## What is required
Of the material below, only the lines from the line containing "For every named" down to the line containing "Politica de confidențialitate (750, 1661)" belong in the answer, written out exactly.

*** Provided data Section Begins ***

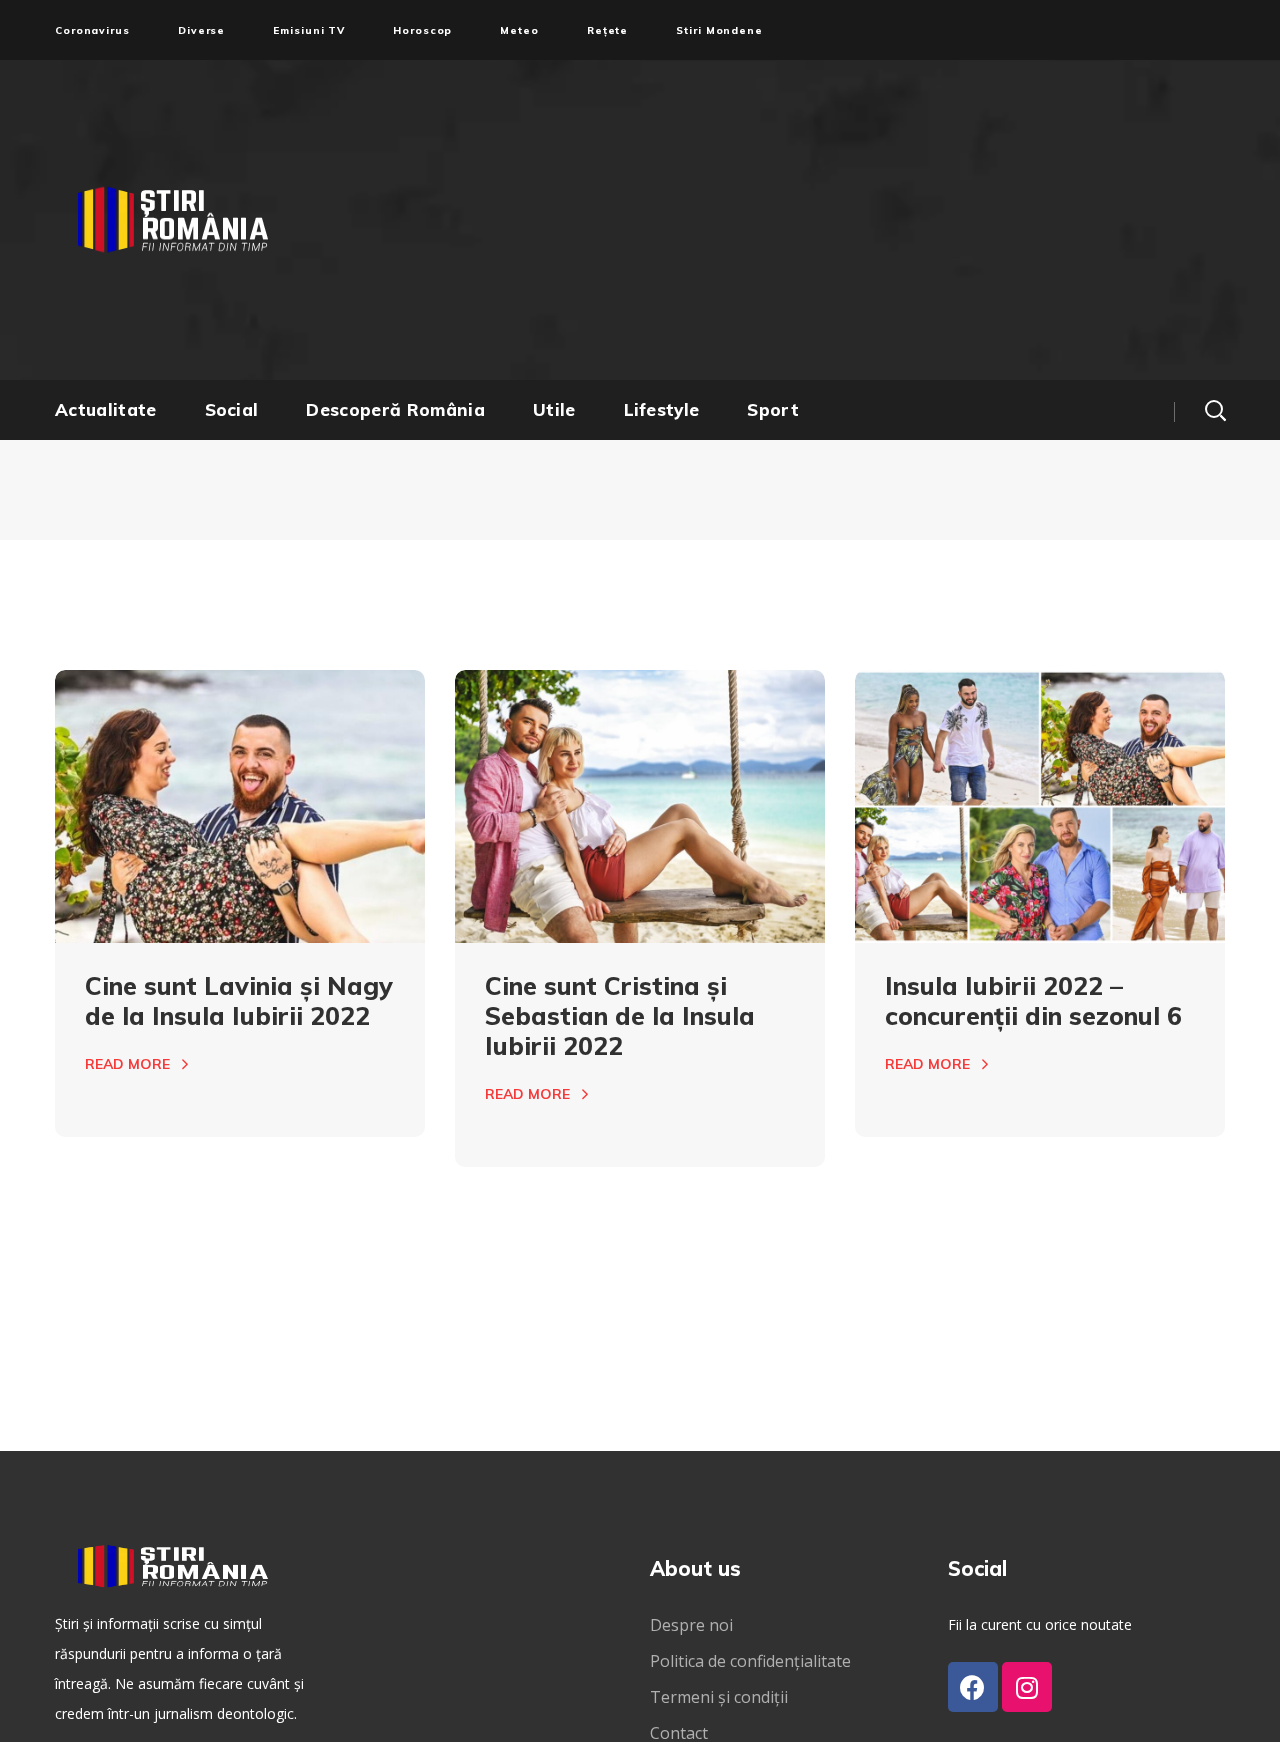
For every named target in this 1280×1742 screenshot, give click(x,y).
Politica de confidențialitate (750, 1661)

*** Provided data Section Ends ***
*** Provided data Section Begins ***

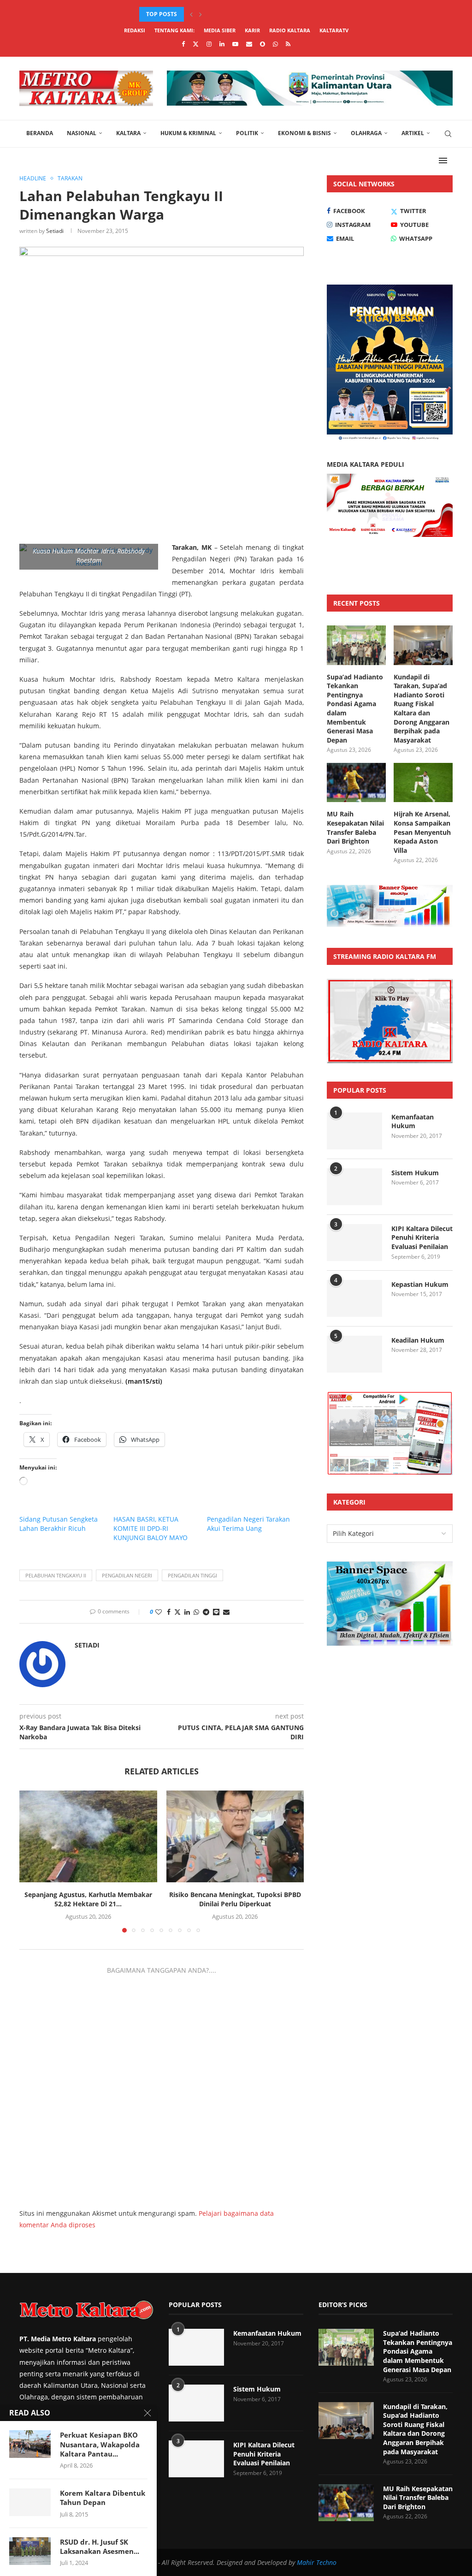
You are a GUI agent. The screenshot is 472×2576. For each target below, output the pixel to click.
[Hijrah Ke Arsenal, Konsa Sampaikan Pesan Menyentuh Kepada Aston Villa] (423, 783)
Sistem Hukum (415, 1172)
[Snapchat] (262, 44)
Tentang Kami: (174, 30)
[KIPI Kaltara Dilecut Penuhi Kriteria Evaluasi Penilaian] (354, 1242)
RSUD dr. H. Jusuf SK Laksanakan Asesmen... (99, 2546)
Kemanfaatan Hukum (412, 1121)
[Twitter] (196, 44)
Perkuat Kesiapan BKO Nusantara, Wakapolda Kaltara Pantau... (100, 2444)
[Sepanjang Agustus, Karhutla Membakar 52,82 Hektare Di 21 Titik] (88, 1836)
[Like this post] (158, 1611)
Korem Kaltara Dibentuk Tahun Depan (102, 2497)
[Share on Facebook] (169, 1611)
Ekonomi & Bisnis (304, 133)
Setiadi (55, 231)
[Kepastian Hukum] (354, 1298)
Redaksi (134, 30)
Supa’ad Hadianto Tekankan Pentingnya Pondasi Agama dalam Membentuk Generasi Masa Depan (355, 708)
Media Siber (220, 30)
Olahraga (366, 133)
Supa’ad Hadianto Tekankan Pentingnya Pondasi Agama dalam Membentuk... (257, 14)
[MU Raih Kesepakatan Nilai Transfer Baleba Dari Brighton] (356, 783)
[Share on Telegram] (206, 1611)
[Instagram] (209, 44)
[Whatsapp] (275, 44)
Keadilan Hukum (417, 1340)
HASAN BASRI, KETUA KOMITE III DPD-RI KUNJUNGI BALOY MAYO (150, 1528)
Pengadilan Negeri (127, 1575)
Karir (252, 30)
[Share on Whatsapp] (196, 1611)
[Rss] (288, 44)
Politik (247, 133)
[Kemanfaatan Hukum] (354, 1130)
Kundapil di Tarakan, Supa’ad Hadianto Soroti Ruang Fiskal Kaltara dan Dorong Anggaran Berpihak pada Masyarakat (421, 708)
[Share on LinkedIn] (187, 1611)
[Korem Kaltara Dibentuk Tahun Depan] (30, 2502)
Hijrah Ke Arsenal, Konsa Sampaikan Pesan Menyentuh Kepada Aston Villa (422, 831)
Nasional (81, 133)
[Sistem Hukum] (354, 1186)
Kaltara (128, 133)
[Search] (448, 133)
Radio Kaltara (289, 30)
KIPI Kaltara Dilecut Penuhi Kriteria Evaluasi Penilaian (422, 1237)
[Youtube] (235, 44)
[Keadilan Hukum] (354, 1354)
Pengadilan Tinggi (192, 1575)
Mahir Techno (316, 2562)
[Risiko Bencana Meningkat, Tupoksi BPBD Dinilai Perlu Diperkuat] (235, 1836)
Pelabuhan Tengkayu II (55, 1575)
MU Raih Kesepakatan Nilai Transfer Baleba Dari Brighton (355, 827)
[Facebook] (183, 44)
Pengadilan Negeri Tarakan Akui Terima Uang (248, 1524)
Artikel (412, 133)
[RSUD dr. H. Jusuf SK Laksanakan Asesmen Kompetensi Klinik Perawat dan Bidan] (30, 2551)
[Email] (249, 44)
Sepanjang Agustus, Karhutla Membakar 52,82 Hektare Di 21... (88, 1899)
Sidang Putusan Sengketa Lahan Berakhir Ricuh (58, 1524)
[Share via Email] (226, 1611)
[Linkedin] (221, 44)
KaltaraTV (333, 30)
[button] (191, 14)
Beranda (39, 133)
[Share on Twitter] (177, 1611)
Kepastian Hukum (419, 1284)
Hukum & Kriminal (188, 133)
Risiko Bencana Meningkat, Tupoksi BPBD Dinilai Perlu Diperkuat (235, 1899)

*** Provided data Section Ends ***
*** Provided data Section Begins ***

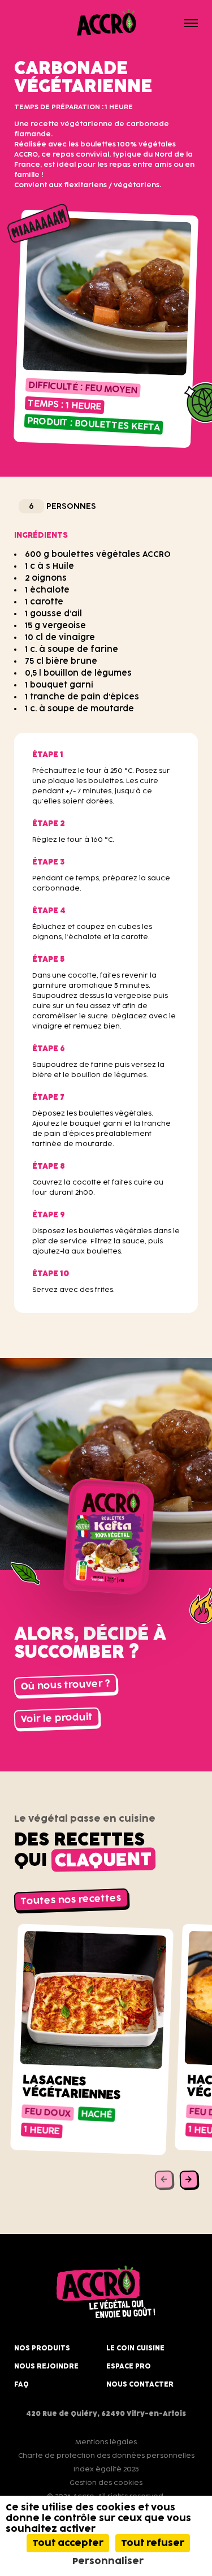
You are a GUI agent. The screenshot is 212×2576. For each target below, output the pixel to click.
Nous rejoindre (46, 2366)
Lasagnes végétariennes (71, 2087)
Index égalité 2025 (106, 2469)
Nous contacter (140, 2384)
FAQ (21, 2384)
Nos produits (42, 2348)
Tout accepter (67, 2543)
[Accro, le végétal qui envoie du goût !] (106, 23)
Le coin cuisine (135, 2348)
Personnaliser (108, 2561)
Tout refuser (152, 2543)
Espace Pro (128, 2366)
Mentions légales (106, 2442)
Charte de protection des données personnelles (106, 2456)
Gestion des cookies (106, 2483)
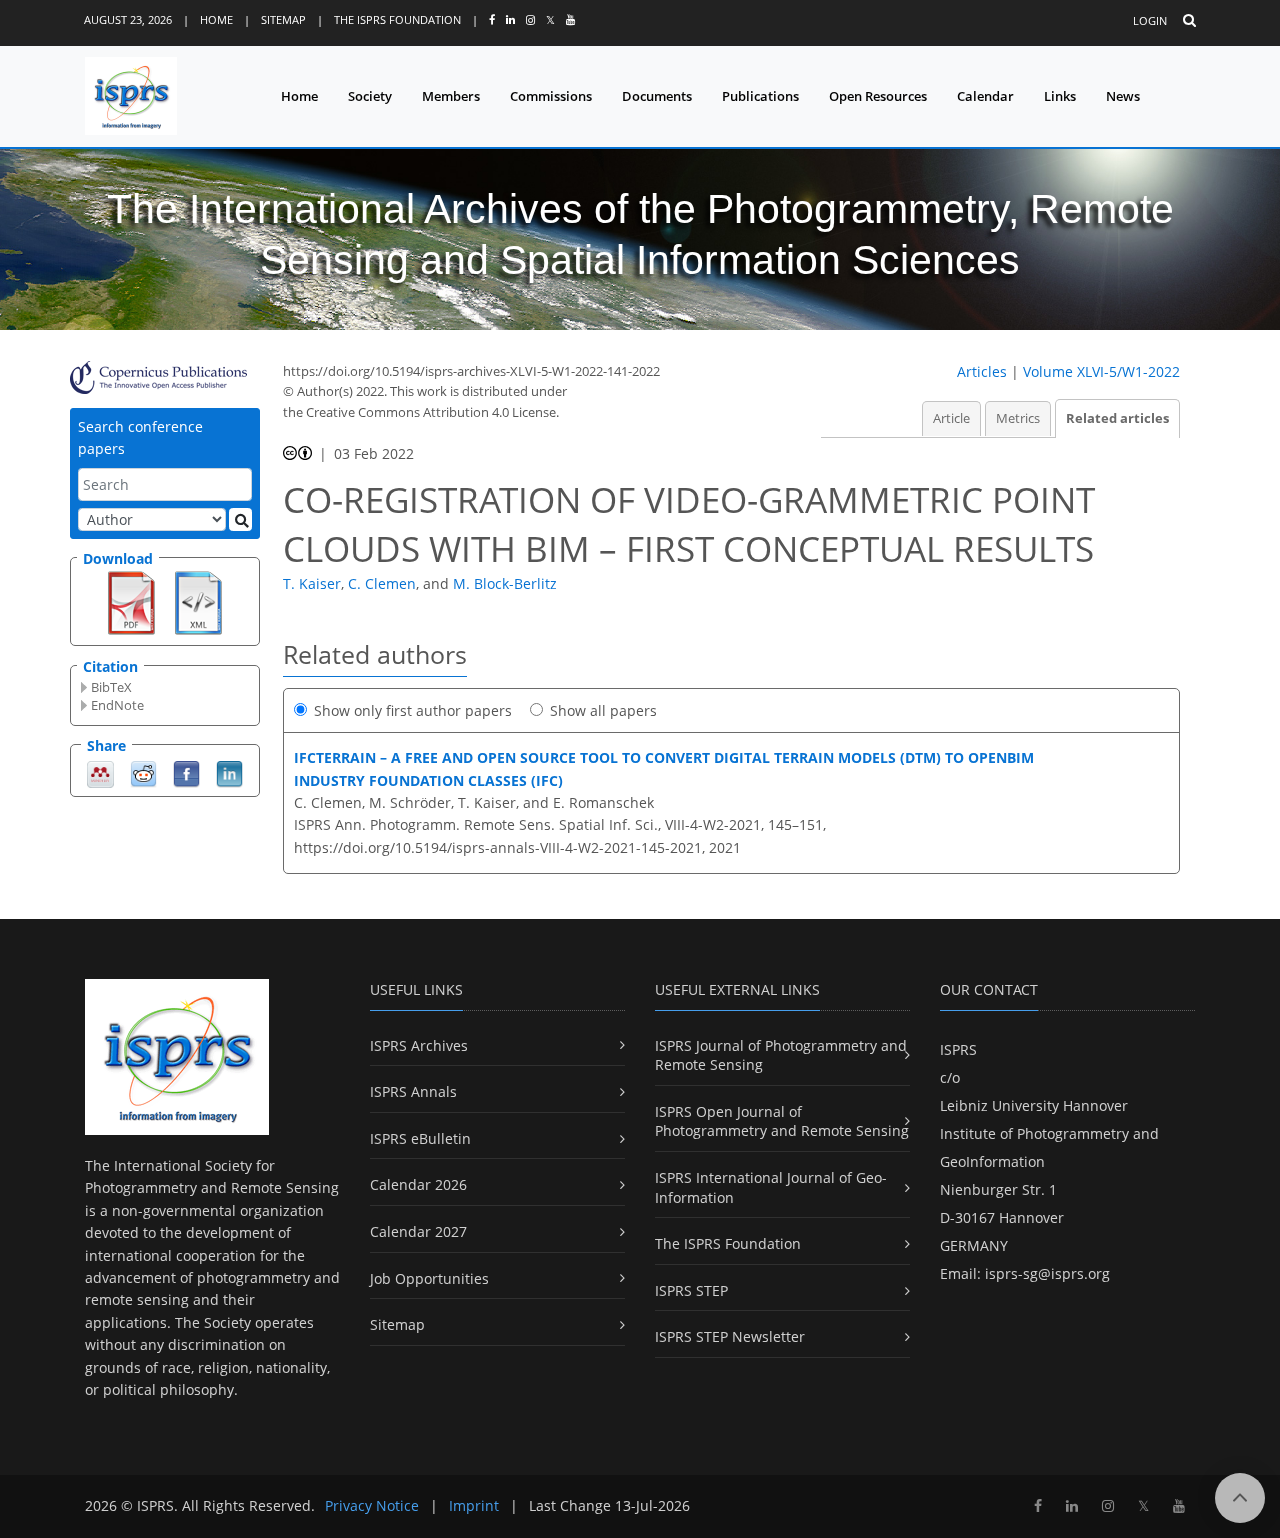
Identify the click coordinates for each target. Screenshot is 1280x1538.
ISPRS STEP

*** Provided data Section Ends ***

## Finished task
For every named target in this 1280×1742 screenshot, give click(x,y).
Politica de confidențialitate (750, 1661)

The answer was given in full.